What is expected — Exact copies of all the entries are required.

Records from a data source —
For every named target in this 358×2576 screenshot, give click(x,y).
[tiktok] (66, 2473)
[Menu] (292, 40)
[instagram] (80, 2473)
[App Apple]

Solution for this task —
For every named target in this 358×2576 screenshot, give click(x,y).
[tiktok] (66, 2473)
[Menu] (292, 40)
[instagram] (80, 2473)
[App Apple]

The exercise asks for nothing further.